11 de novembro de 2016

Sobre pequenas realizações

É verdade que pensamos nas coisas que amávamos na adolescência e uma boa parte delas hoje em dia nos trazem um pouco de vergonha. Nossos ídolos musicais, sobretudo. E são exatamente essas coisas que ficam gravadas para sempre na memória, associadas às primeiras experiências como “adultos”, tão carregadas daqueles sentimentos puros e recém-descobertos que desejamos conhecer empiricamente na real vida adulta.
Em 1999 (16 anos) eu adorava o clipe da música O Mundo, do Capital Inicial (Tchuuuruchu... tchuuuruchuuuru....), só porque tinha uns adolescentes com vidas conflituosas, mas que pareciam encontrar alento em um passeio de bike embaixo de uma chuva de verão.
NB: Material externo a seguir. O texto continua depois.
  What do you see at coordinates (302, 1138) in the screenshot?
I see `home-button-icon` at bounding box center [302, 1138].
Daquelas chuvas que caem num dia quente e lava as ruas e as nossas almas. 
Do alto do nono andar de um prédio de um bairro densificado, sem bike, e num momento onde andar de bike em São Paulo era um pedido para ser atropelada, eu assistia o clipe todos os dias (no Top 10 da MTV) e desejava estar naquela cena de chuva do clip.
Passa rápido o filme para 16 anos depois.
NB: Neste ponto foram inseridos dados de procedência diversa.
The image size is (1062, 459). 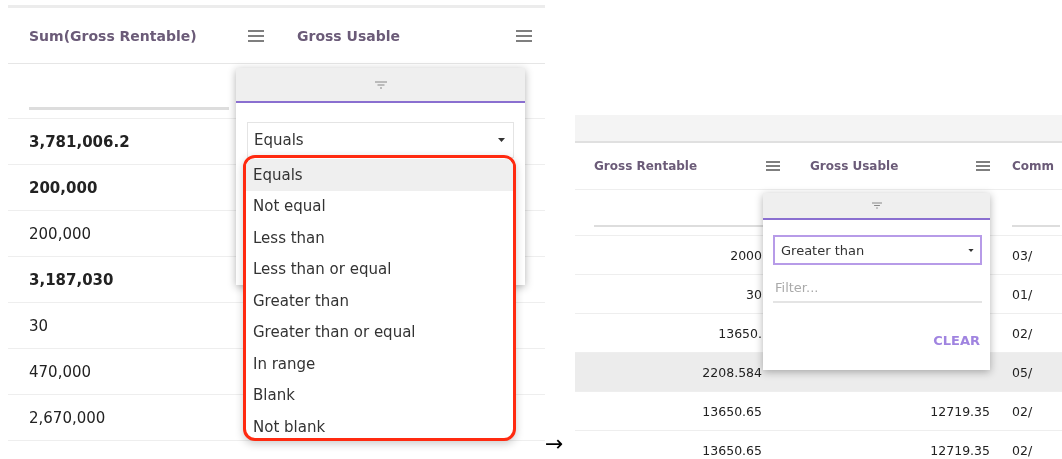 What do you see at coordinates (380, 424) in the screenshot?
I see `operator-option: Not blank` at bounding box center [380, 424].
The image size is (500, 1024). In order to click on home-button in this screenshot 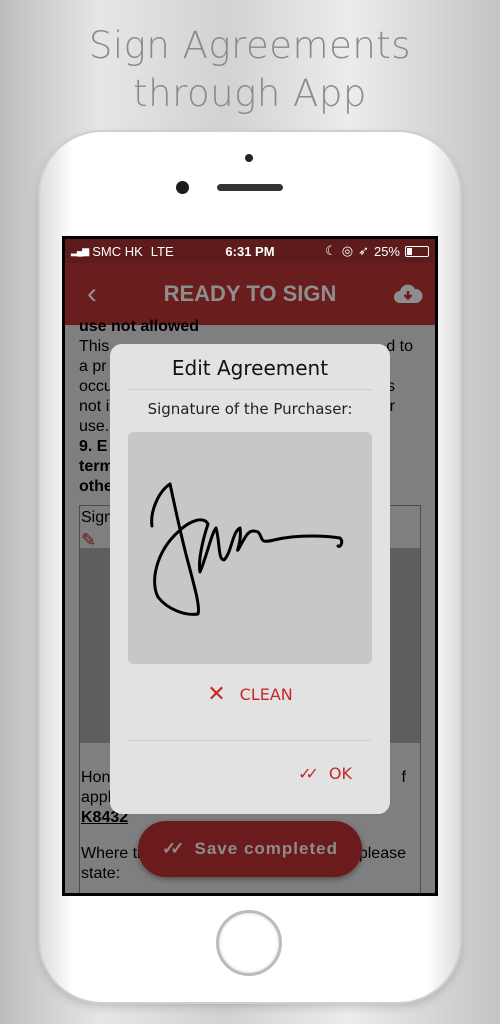, I will do `click(249, 943)`.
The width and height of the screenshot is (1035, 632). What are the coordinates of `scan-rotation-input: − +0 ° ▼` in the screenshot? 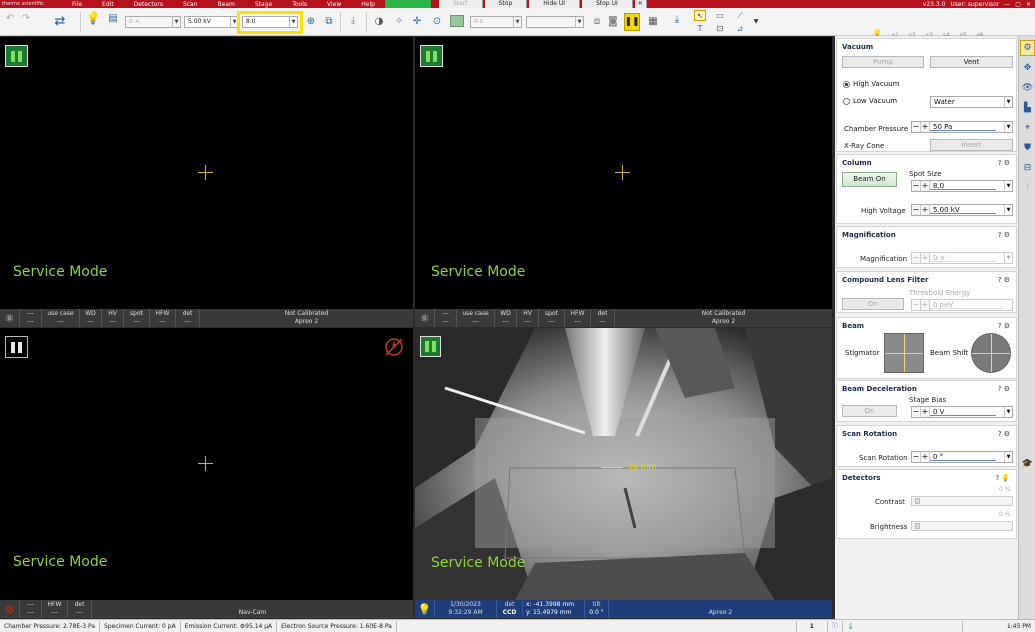 It's located at (962, 457).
São Paulo, 11 de novembro de 2016. 
Dia quente e abafado. São 16 horas e fazem 32 graus. 
Dia de semana, dia de trabalho, dia de viver no piloto automático da rotina. É sexta-feira, dia de voltar para casa o mais rápido possível e desmaiar no sofá.
Estou em cima da minha bike azul com cestinha de vime falso, voltando do trabalho para casa pelas novas ciclovias da cidade. Olho para o céu e vejo uma capa cinza. Penso: chuvaaaa! Ainda faltam 3 quilômetros com subida e emoção. Acho que vou me ferrar. Parte de mim tem preguiça e pensa em se abrigar embaixo de um toldo. Mas uma outra parte se lembra daquele clipe de 1999-2000 e começa a ficar empolgada. A chuva começa a cair, primeiro em gotas largas e barulhentas, depois afina e se multiplica. Sinto um misto de preguiça de me molhar e alívio de sentir um refresco do calor. A parte empolgada de mim domina a parte preguiçosa, e eu entro em uma outra dimensão. Uma onde não se tem mais pressa de chegar em casa, um estado de plenitude parecido com o que se atinge ao praticar yoga, causado estritamente pela chuva e as lembranças mais puras da adolescência. Por um momento, sinto que realizei mais um desejo profundo da minha adolescência.
A chuva na bicicleta molha mais do que embaixo do guarda-chuva, e molha o corpo por inteiro. E nada como sair do conforto e pegar uma chuva com vontade de se molhar.